Versus – Freakwaves (CD-Review)

Versus

VERSUS – 2001 mit dem Ziel gegründet, aus eigenen Vorstellungen Musik zu schaffen – ist eine musikalisch vielfältig angesiedelte Band aus Monestirea (bei Dresden), deren Wurzeln unüberhörbar im elektronischen Bereich liegen. Dennoch ignorieren Versus jegliche Schubladen und erschaffen dadurch einen eigenen und zudem vielfältigen Sound. Dieser überzeugte bereits im Jahre 2004 beim europaweiten Bandcontest „Battle Of The Bands“ des Sonic Seducers, bei welchem Versus mit ihrem Song „Re:Start“den dritten Platz in der Jury-Wertung erreichten. Seit 2005 und dem ein oder anderen Umbruch innerhalb der Band war André allein für das Schreiben neuer Songs verantwortlich. Der vermehrte Einsatz von Gitarren und experimentelleren Beats ist das Resultat dieser Situation. Ihr primäres Ziel – Musik zu schaffen, um für alle interessierten Menschen Gefühle zu kreieren – hat die Band dabei nie aus den Augen verloren. Erste offizielle Veröffentlichungen konnten Versus ab 2007 verbuchen. Neben Remixen für Days Of Fate, Heavy-Current oder Universal Poplab verbuchte die Band 2010 auch diverse Sampler-Beiträge (electropop 4, Dark Allure).

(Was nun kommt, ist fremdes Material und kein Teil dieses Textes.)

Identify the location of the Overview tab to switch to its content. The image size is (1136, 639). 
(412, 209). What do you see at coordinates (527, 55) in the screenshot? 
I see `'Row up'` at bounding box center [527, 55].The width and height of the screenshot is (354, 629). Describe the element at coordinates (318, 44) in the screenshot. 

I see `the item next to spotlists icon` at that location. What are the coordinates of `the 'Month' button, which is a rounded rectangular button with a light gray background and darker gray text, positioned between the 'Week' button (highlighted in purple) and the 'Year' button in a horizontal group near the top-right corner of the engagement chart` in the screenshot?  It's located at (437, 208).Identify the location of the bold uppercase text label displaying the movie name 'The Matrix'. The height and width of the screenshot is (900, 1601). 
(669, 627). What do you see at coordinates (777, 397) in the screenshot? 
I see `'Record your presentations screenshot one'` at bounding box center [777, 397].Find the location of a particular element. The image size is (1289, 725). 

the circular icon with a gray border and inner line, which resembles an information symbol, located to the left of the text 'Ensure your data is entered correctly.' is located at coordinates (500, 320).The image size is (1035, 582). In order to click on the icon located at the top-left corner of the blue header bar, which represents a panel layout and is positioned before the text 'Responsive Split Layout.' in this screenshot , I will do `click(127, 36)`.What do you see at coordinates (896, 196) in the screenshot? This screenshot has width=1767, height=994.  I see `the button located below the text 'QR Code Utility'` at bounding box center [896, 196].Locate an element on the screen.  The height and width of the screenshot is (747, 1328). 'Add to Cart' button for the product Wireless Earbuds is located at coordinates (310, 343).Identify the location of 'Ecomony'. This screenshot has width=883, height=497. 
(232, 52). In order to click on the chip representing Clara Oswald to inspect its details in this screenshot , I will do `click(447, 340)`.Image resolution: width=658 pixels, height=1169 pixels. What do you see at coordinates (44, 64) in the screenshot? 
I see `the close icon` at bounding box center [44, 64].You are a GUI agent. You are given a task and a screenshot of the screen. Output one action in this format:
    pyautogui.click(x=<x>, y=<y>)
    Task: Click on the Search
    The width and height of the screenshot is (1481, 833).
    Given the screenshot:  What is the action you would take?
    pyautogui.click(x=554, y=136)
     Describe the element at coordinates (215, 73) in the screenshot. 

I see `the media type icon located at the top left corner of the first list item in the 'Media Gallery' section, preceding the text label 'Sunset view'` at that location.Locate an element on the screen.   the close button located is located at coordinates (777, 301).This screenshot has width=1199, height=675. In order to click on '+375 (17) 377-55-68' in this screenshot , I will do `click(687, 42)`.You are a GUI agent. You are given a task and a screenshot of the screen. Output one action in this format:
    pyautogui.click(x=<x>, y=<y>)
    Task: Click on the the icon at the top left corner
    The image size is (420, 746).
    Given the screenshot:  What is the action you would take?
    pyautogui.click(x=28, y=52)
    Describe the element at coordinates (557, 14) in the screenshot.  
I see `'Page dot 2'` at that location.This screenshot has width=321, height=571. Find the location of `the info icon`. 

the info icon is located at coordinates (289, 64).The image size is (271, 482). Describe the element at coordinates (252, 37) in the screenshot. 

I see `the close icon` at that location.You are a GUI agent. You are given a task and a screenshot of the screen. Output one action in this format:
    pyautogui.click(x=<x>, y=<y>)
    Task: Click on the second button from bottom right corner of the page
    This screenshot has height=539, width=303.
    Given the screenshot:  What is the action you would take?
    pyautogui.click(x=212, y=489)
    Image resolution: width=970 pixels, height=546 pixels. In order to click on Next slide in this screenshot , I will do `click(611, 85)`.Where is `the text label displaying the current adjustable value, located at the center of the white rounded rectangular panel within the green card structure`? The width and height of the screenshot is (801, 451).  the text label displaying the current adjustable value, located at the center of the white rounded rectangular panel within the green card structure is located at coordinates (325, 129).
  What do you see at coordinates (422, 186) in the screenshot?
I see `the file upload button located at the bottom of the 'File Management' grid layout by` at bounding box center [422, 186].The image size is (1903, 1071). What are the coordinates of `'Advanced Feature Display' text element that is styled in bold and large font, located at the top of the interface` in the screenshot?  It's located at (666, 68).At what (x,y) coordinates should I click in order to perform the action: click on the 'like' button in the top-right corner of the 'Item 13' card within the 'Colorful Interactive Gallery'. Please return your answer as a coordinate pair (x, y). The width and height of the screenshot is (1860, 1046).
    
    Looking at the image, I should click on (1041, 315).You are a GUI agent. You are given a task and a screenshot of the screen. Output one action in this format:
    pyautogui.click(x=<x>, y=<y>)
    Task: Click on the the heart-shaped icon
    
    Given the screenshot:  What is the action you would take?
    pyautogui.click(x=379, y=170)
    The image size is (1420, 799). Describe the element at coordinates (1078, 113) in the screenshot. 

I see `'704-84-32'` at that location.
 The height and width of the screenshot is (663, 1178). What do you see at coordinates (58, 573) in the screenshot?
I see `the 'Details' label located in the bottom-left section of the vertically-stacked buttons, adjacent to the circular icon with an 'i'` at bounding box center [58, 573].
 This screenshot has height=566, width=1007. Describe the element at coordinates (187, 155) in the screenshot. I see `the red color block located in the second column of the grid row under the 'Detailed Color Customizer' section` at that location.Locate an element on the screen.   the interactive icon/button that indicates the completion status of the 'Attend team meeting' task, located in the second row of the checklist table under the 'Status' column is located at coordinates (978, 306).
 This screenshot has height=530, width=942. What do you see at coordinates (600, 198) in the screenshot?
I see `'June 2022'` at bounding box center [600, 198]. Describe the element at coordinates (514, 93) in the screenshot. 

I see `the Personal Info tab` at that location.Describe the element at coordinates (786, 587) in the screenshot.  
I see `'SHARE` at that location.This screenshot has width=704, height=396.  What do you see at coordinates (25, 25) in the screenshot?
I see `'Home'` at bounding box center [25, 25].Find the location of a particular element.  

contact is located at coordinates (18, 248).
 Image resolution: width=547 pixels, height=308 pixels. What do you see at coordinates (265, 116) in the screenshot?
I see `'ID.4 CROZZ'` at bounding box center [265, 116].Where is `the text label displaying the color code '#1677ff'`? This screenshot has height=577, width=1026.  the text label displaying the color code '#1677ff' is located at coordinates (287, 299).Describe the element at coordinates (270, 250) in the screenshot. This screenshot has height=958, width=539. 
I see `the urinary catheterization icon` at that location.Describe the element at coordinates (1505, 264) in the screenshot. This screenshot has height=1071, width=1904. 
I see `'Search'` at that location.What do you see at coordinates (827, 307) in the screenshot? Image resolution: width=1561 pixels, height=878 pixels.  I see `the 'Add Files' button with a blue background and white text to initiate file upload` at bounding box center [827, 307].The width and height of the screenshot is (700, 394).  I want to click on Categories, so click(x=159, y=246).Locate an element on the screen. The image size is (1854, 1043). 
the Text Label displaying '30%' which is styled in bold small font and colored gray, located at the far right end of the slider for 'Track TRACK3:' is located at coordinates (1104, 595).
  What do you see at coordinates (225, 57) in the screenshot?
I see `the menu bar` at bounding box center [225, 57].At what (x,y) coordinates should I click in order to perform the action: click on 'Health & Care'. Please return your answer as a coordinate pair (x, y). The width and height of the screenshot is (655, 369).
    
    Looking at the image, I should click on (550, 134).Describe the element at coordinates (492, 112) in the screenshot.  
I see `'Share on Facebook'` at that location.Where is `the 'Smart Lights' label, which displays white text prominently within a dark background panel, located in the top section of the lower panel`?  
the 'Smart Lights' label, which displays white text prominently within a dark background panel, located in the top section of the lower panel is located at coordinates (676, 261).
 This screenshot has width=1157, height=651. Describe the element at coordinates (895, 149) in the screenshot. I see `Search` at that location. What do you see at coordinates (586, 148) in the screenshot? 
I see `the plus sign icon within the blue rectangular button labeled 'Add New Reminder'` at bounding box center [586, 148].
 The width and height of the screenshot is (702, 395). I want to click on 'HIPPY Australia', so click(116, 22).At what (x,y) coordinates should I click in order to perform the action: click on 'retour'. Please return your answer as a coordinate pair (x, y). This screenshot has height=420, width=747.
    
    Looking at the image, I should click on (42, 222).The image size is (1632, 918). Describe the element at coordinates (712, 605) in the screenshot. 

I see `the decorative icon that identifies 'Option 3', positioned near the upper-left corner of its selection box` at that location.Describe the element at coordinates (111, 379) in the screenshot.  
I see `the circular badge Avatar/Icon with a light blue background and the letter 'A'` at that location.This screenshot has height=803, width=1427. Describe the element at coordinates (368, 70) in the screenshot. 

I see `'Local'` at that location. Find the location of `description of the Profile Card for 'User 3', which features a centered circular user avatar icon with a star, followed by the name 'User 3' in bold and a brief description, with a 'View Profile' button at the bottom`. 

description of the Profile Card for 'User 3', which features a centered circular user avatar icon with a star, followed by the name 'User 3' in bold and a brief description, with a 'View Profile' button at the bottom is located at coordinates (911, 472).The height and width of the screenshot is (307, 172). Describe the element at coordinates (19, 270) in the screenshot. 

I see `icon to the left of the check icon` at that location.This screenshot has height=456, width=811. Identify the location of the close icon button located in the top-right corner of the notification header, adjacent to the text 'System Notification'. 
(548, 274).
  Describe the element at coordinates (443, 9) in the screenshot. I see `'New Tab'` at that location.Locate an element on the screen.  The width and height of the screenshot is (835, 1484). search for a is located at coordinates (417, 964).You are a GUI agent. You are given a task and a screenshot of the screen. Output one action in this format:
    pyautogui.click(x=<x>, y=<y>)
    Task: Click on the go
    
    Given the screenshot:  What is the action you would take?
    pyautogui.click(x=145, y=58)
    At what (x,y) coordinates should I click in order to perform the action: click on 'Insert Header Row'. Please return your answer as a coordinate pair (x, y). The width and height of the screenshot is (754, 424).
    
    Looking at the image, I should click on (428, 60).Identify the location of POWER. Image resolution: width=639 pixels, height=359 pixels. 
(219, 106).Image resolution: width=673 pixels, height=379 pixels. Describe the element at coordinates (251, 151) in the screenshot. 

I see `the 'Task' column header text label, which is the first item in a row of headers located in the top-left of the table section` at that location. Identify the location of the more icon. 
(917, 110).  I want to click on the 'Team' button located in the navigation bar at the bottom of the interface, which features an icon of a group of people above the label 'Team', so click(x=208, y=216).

Zwischen 2007 und 2009 arbeitete die Band derweil in Monestirea an ihrem zwar mittlerweile dritten, jedoch ersten, offiziell geplanten Album. Die Geduld der Band zeigte Früchte. Denn entstanden ist mit „Different Twilight Places“ ein 15 Tracks umfassendes Elektro-Pop-EBM-Konzept-Album, welches verschiedenste musikalische Facetten problemlos vereint und dem Hörer eine ganz besondere Reise verspricht. Am 01.10.2010 veröffentlichten VERSUS über Echozone / Bob-Media ihr erstes offizielles Album „Different Twilight Places“.  (Quelle: VERSUS Facebook).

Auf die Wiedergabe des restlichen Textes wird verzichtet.